I also found that I had to develop a new level of concentration when working with the Wii controller. With each movement of the controller and operation of its components, a different effect and/or sound manipulation was enacted. I’ve found that working in this manner becomes a veritable mine-field of accidents if the performer does not have a strong connection with and knowledge of their equipment. Therefore, the Wii controller provided a challenge of not only remembering the parameters assigned to each movement of the controller (such as pitch shifting, sample speed, filtering, etc.), but focus and discipline when executing sounds (i.e. knowing how to stop and start the sample source when I wanted my other components to be represented).
I was very pleased with my performance at STEIM (with Juan Matos Capote) on June 5th. After a great deal of practice in the studio utilizing these two environments, I felt confident enough to present them both in a live performance. The samples used in LisaX were of my own tracks from my 2008 BlipVert album “stop:skronk;explode.” The sample triggering with the Wii worked very well with the chaotic nature of the music, and highly sped up samples and pitch-shifting were fun to experiment with during sections between songs. It almost seemed to be an carefully executed and controlled overload of information, which is exactly the place I hope to get to in all of my performances.
A few complications I noticed were balancing sounds (i.e. live mixing) and precise location of the cursor within the sample. I would possibly spend more time working with sound mixing at another residency. Perhaps there would be a way to work in sound mixing to the Wii controller operation. I see this as ideal for someone in my situation, as two independent environments – sampling and mixing – would need some kind of regulation.
I also feel that I would need to practice more in positioning the sample cursor in LisaX. Most often, it seemed that I happened on certain sounds or sample sections at random. There were sections that I would have liked to identify and refer back to specifically at certain points throughout the live set. Perhaps this could be accomplished by using shorter samples, or completely different samples independent of BlipVert material.
Overall, my recent experience at STEIM has presented me with new ideas and possibilities for performance. I feel as though I’ve mastered my current setup, and I am looking to expand (compositionally and in performance) in whatever way is unique and inspiring to me. Some of these ways have been composing new styles of music as BlipVert with live bands, free improvisation sessions, and experimentation with using different ethnic instruments and cross-cultural composition.

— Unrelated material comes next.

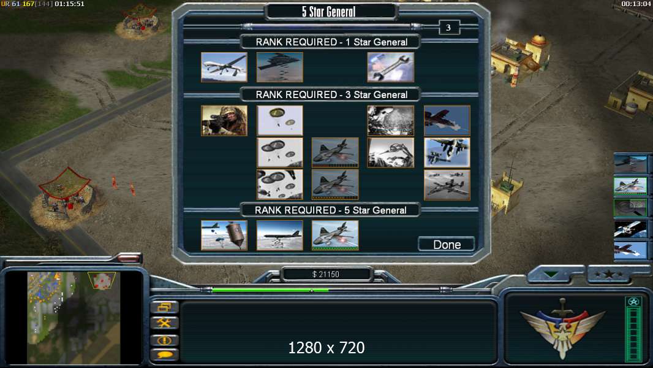Pick the B-52 bomber power icon
653x368 pixels.
(280, 236)

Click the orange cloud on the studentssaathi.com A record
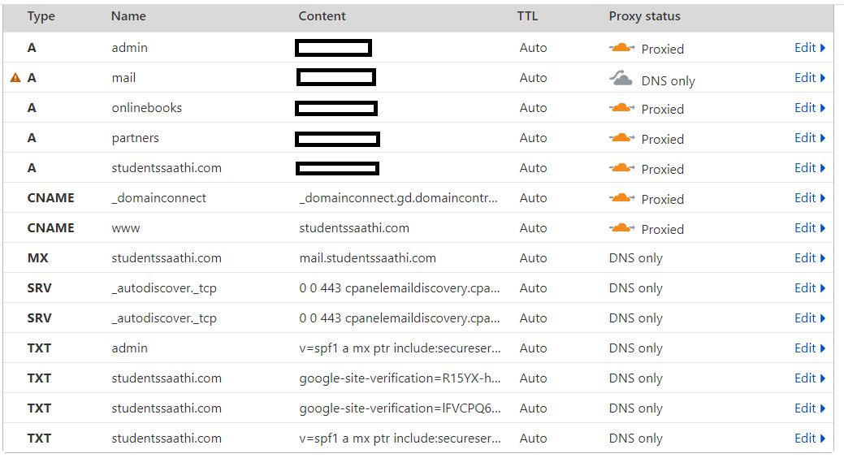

I believe STEIM is one of the best institutions in the world for providing ideas and inspiration for artists who wish to expand and develop their performance ideas. I hope to continue to work with STEIM in the future. I believe (if the opportunity presents itself) I could work with STEIM to develop a completely unique live performance environment for my BlipVert project. This of course would raise questions as to the kind of venues acceptable for said environment, technical requirements, and length of time to develop components. I look forward to the future having seen STEIM’s ideas and opportunities for electronic music performers.
I would like to thank Nico Bes, Frank Balde, Takuro Mizuta Lippitt, and all of the wonderful STEIM staff for their help and support during my recent residency.